Gib bitte die Zeilen von der Zeile mit „Click the banner“ bis zur letzten Zeile, beide eingeschlossen, unverändert aus. Lass die Bilder dabei weg.

___ Bereitgestellte Zeilen

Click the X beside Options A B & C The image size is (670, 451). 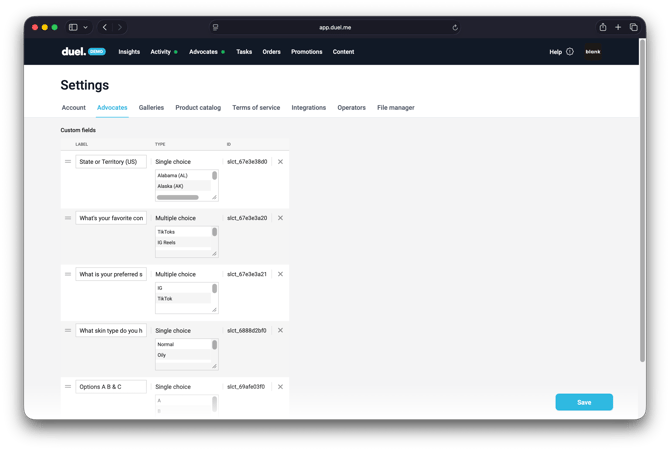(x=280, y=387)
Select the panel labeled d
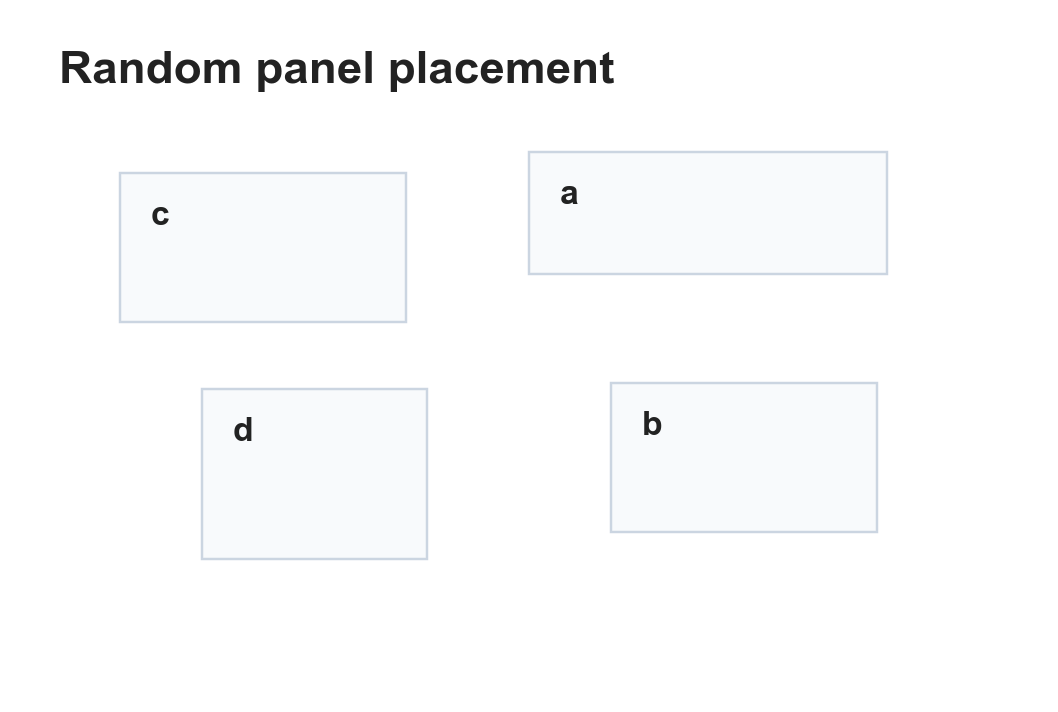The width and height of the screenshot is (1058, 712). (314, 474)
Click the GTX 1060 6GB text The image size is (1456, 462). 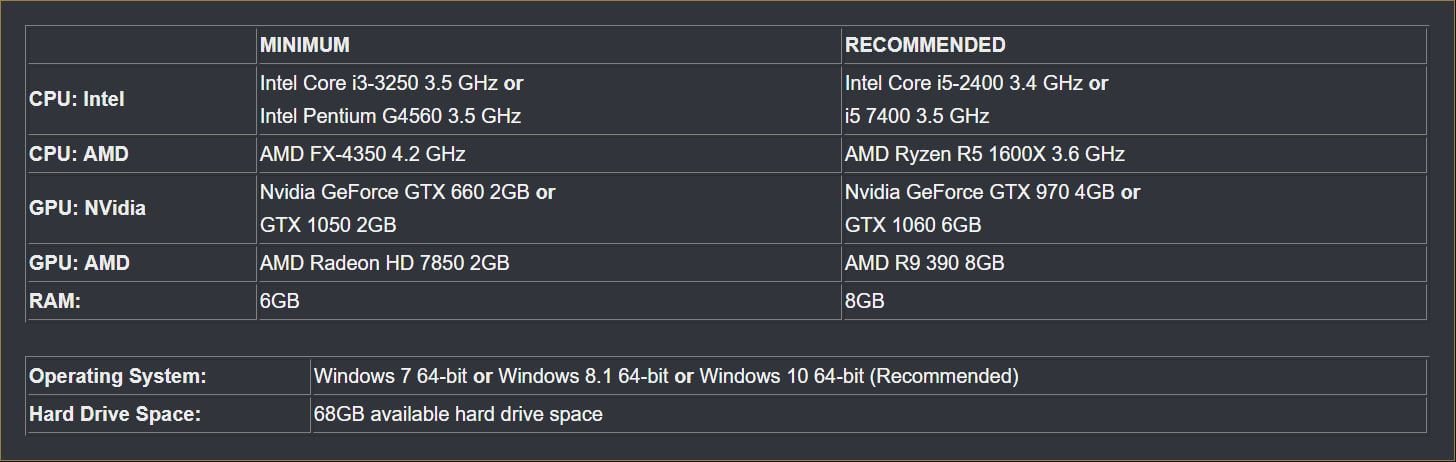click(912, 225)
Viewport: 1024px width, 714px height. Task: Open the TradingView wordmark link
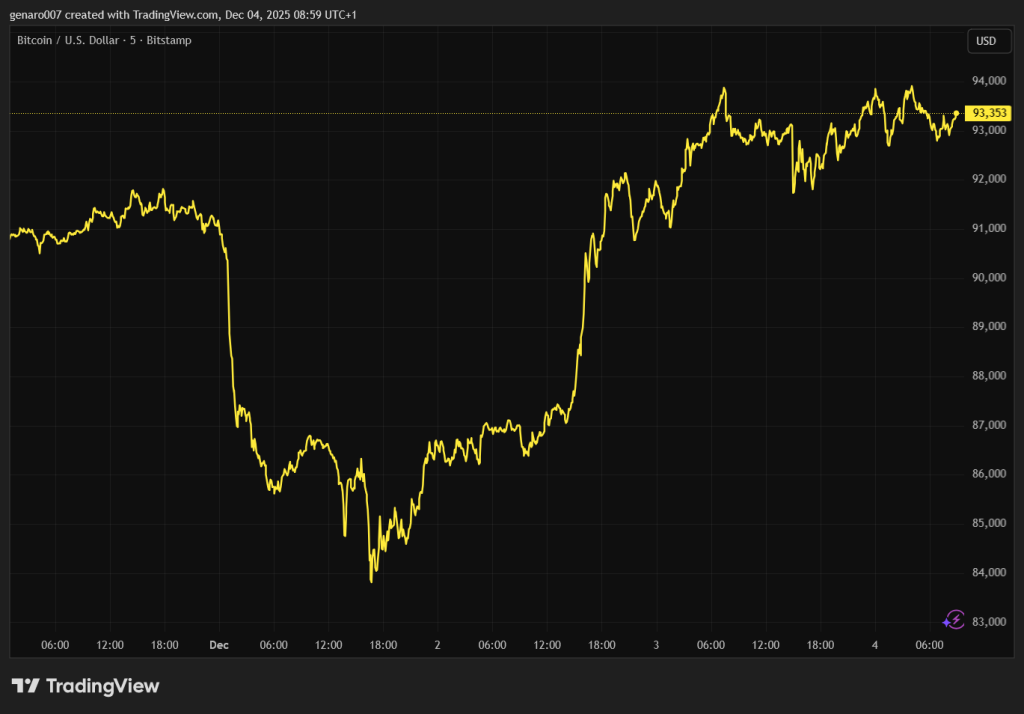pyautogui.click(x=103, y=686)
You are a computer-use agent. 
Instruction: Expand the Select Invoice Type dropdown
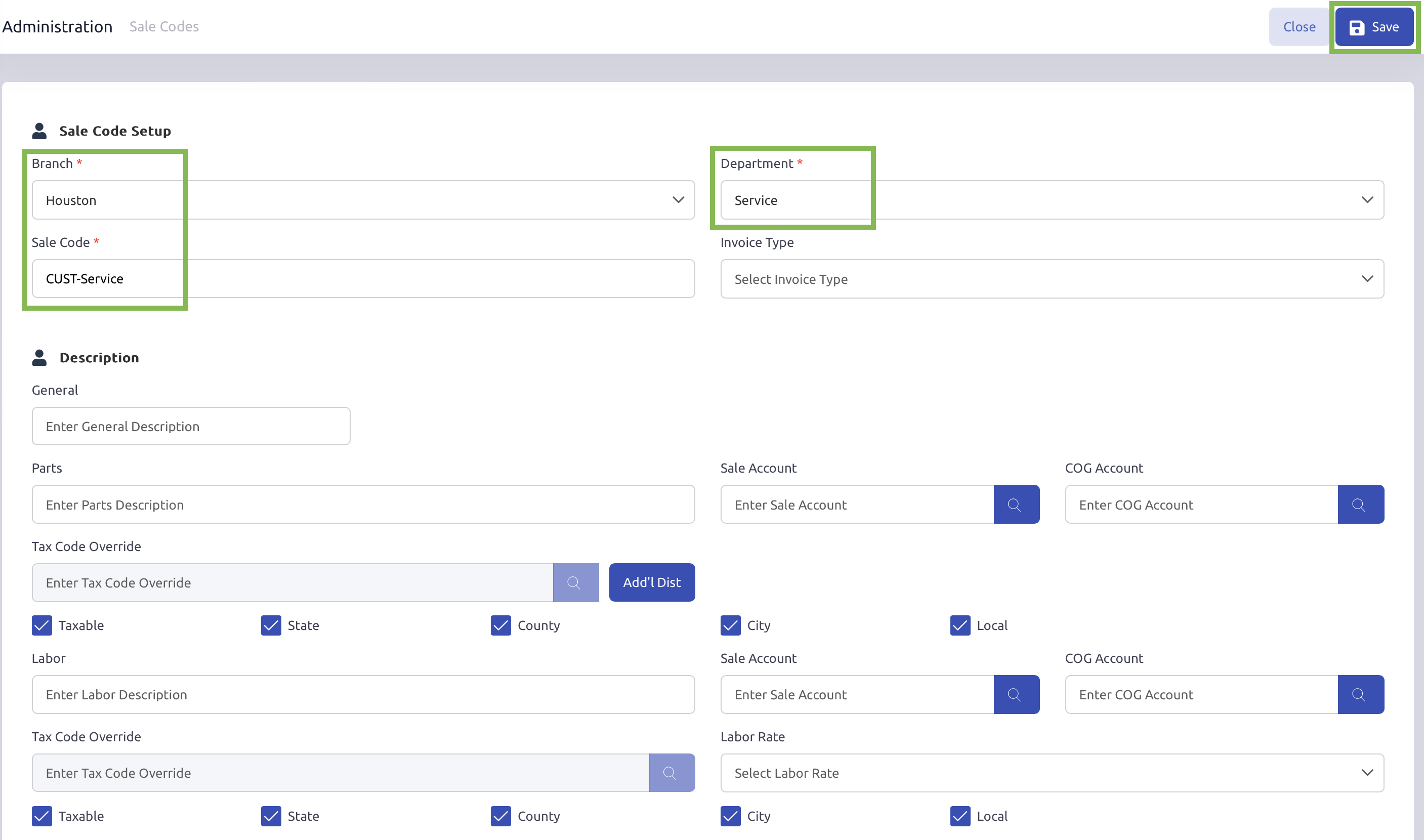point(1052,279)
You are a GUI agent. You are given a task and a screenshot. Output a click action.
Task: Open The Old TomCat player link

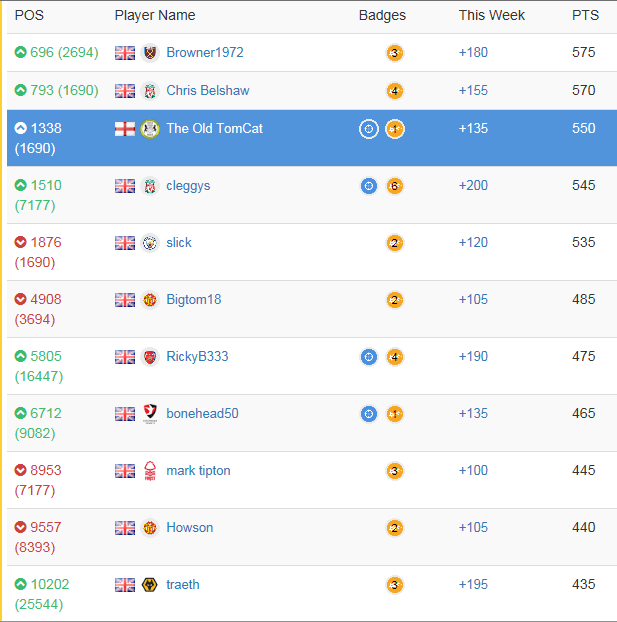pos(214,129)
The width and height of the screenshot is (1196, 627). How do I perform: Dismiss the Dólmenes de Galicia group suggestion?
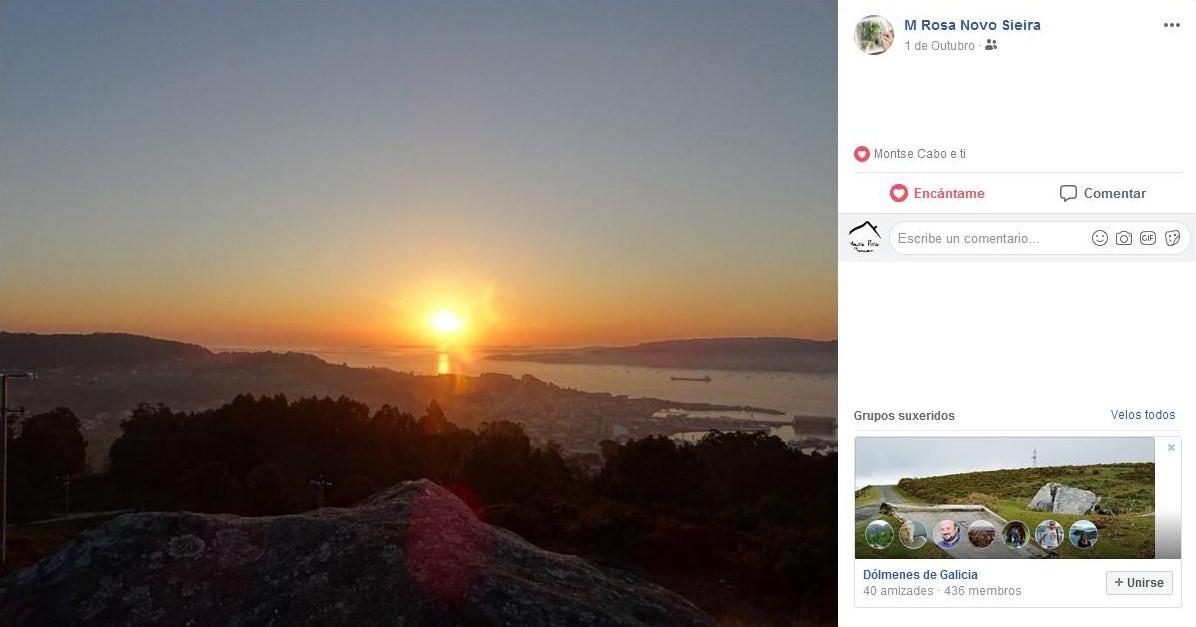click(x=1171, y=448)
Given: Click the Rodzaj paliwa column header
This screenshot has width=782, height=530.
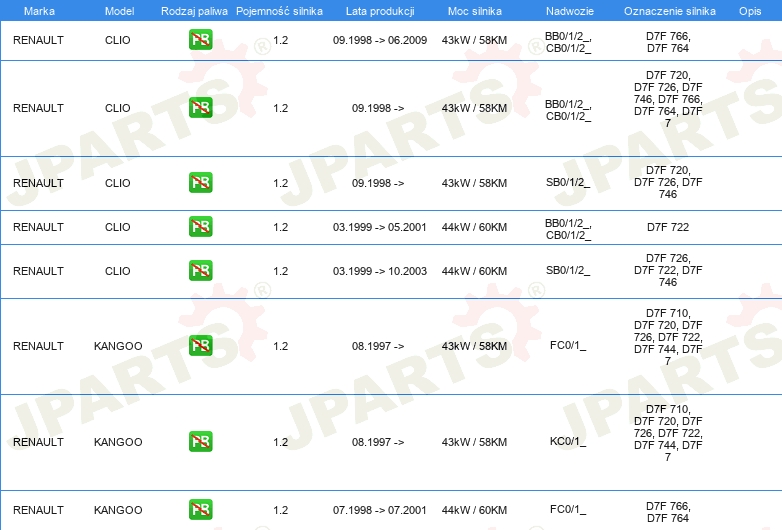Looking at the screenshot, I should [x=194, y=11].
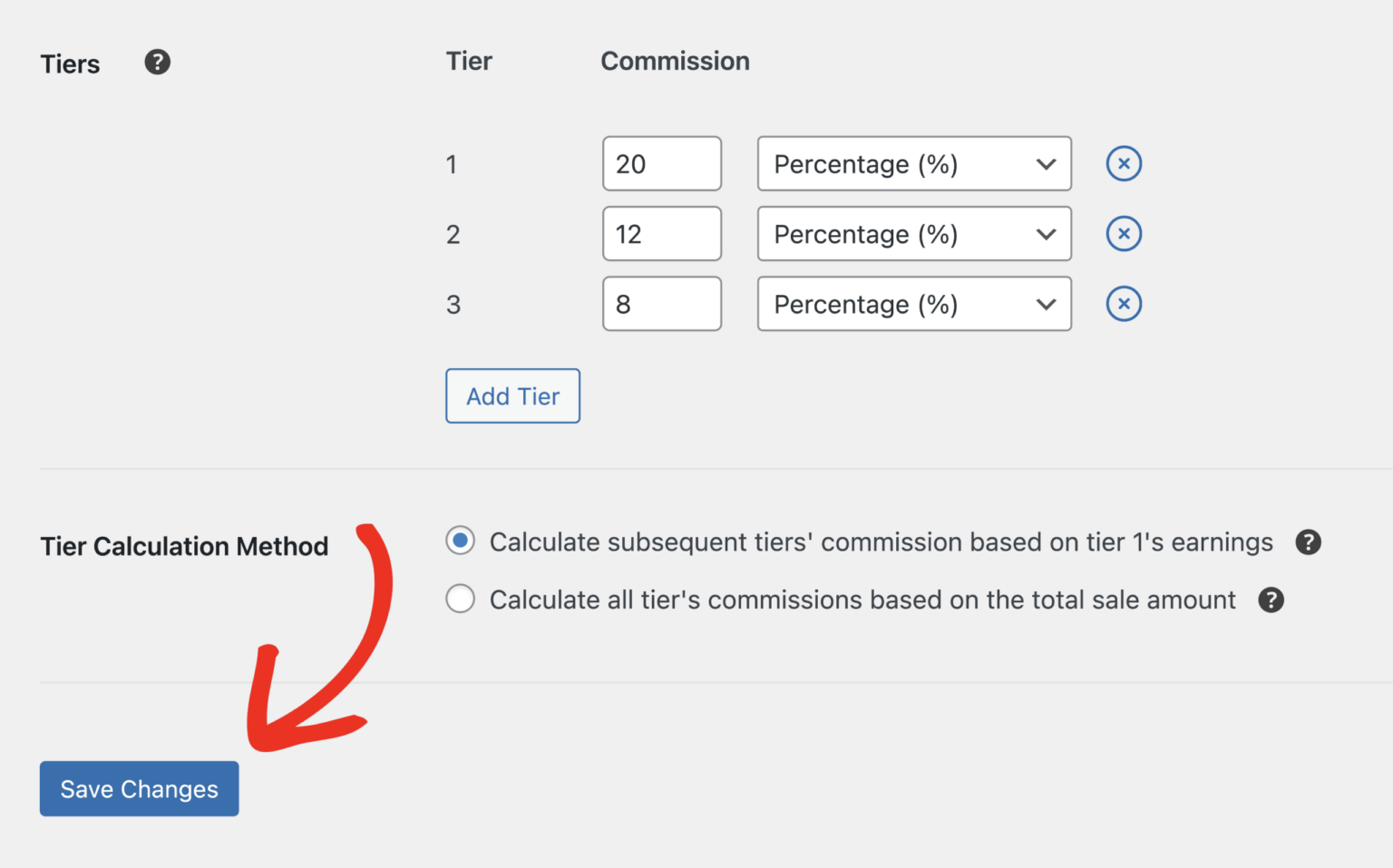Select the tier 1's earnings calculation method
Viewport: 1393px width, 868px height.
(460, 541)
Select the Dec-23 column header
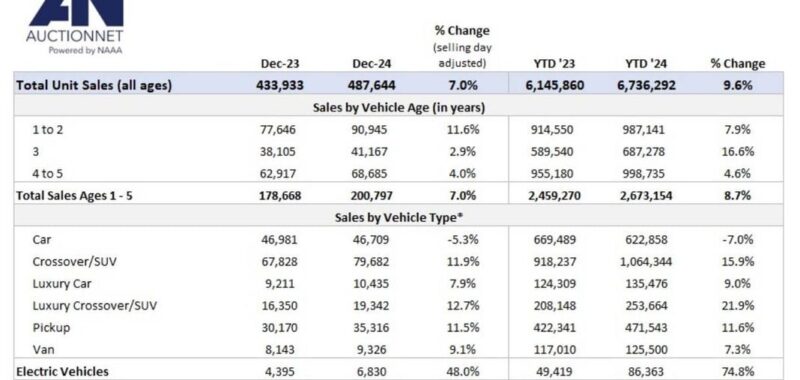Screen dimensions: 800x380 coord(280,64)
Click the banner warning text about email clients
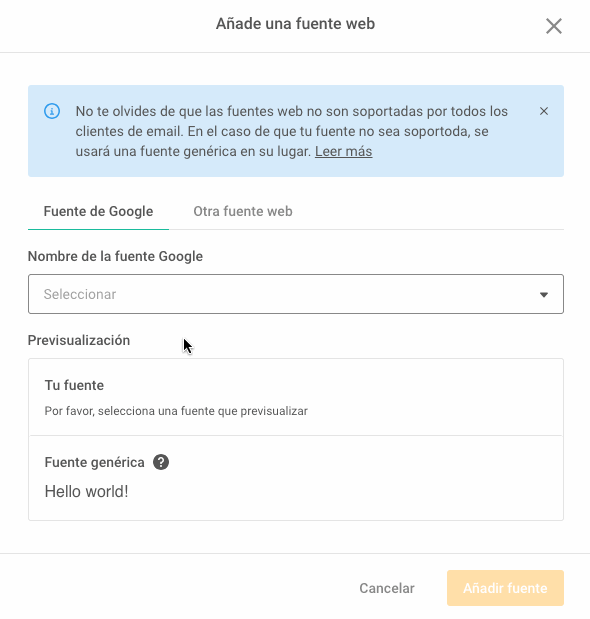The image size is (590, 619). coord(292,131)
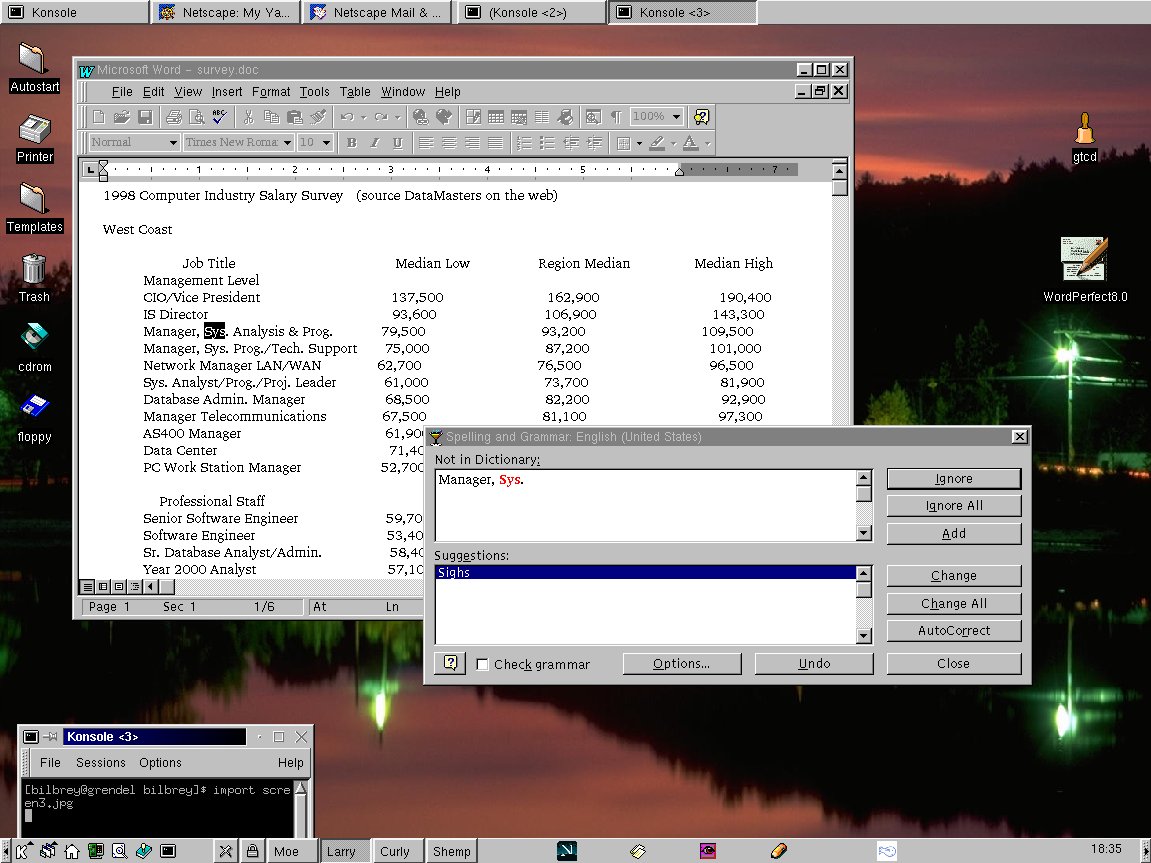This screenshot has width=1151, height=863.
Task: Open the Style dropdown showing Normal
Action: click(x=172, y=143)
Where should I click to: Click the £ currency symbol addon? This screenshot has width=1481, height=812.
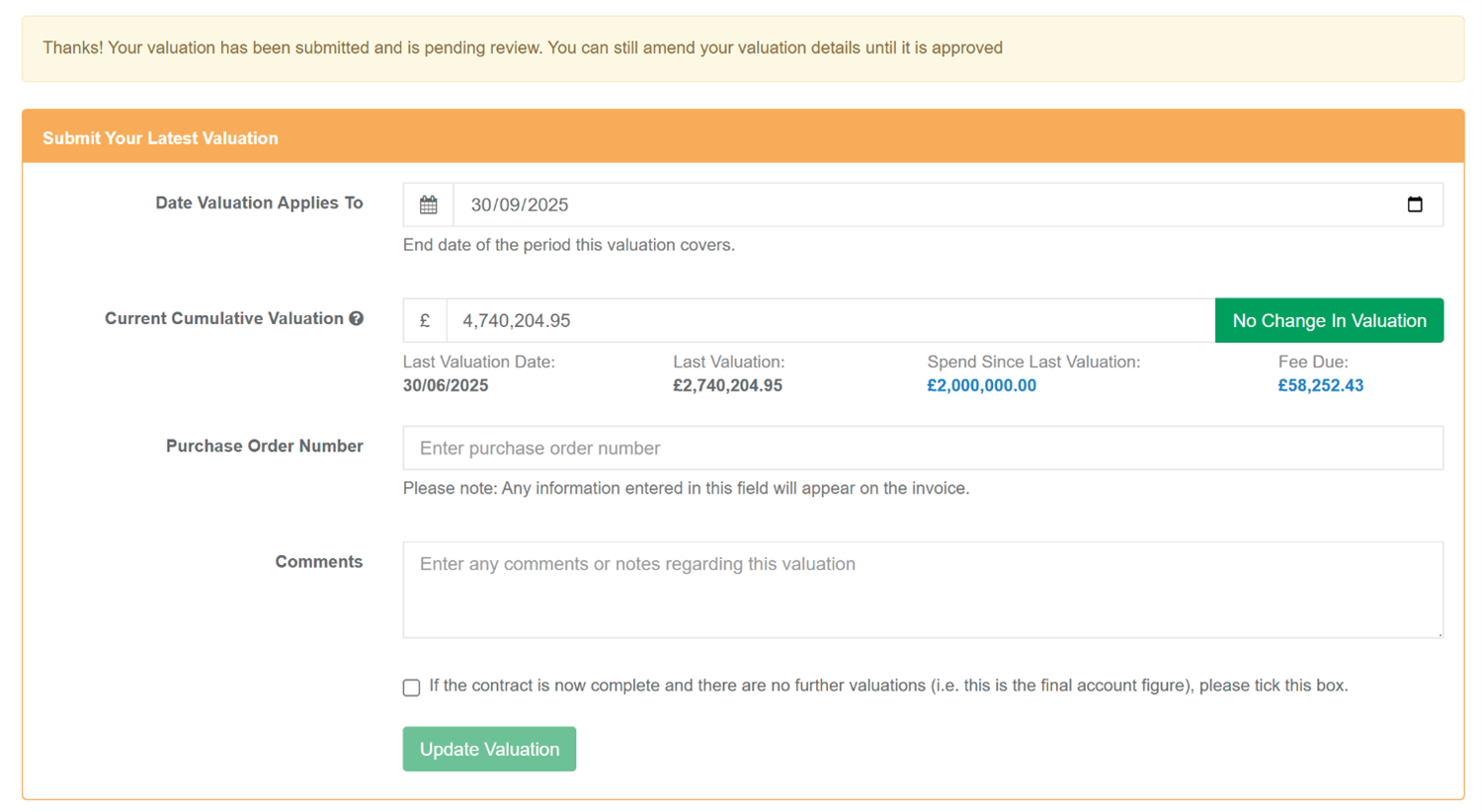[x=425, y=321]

______

Antwort zur Übung
Click the banner warning text about email clients
The image size is (590, 619). coord(292,131)
This screenshot has width=1151, height=863.
Task: Open the Style dropdown showing Normal
Action: click(x=172, y=143)
Where should I click to: Click the £ currency symbol addon? This screenshot has width=1481, height=812.
[x=425, y=321]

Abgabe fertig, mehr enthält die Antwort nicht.